One-time password (OTP) tokens can aid data security by creating another layer of authentication. In this identity and access management expert response, learn which OTPs are the most secure.

Our company is looking into using password tokens. What should we look for in a product, and in a vendor?

One-time password (OTP) tokens are known as two-factor authentication. They're meant to augment existing user IDs and passwords with an extra layer of authentication. The idea is that if a password is compromised, the OTP device would still have to be broken as well to gain system access.

OTP tokens are usually small pocket-size fobs with a small screen that displays a number. The number changes every 30 or 60 seconds, depending on how the token is configured. The user then enters his or her user ID and PIN number, plus the number displayed on the token in the password field for access to the system.

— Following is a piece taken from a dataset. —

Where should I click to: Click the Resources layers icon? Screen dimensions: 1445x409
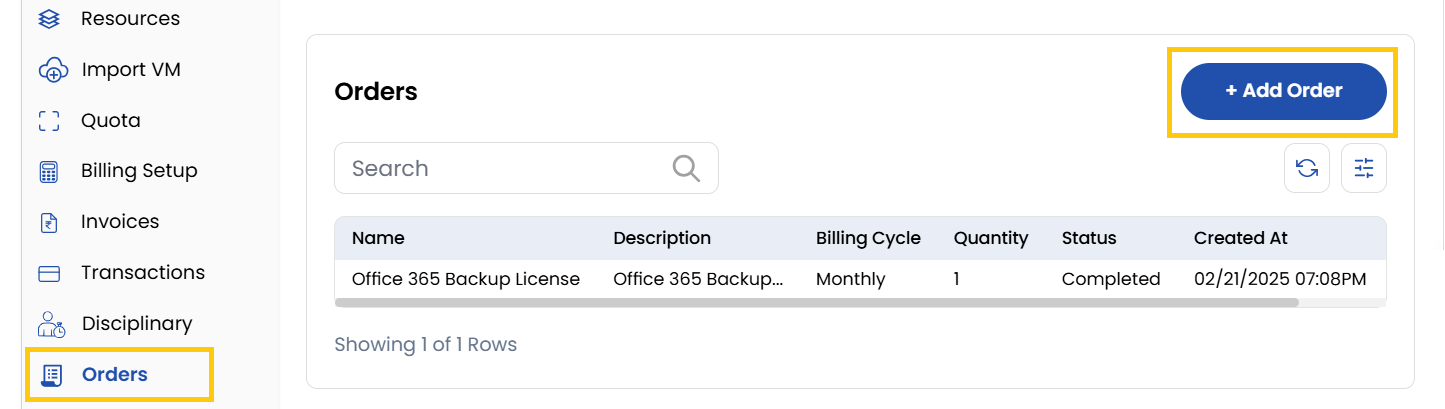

The choice of a password token should be based on the company's needs. Why do you need tokens, and who will be using them? Are they for employees to access internal systems, or for customers to access externally facing systems, like websites? Are they for compliance with regulations or for beefing up existing authentication to systems hosting high-risk data?

Those questions aside, the choice of password tokens should be based on how well they mesh with existing network and authentication architecture and their ease-of-use and acceptance by employees. Other considerations are maintenance, support and scalability -- how easy are they to support and will they grow as authentication needs expand?

First, OTP tokens should be compatible with existing authentication infrastructure. They should be managed from a central location so users can be provisioned or deleted as required, at will. Authentication credentials from the device should be able to be stored easily in the current directory service, whether Active Directory or LDAP.

Second, the device should be easy for employees or customers to use. If it's difficult, or employees aren't given proper training, they'll figure out ways around the device, which defeats its purpose. Also, as with user IDs and passwords, tokens should never be shared.

Lastly, tokens should be easy for system administrators to install, deploy and maintain. A token-based system should be scalable to handle additional users as a network grows, and the devices should be configurable because the length of the number, or the time it's displayed on the screen, may need to be shorter or longer, based on the business and security requirements. Tokens also need to be purchased, stored and distributed, adding to the cost of maintenance and overhead.

There are a lot of vendors in this space, including EMC Corp.'s RSA division, Aladdin Knowledge Systems Inc., Entrust Inc., VASCO Data Security International, ActivIdentity Inc., and VeriSign Inc. They offer a range of token types from small key chain fobs to mini-calculators.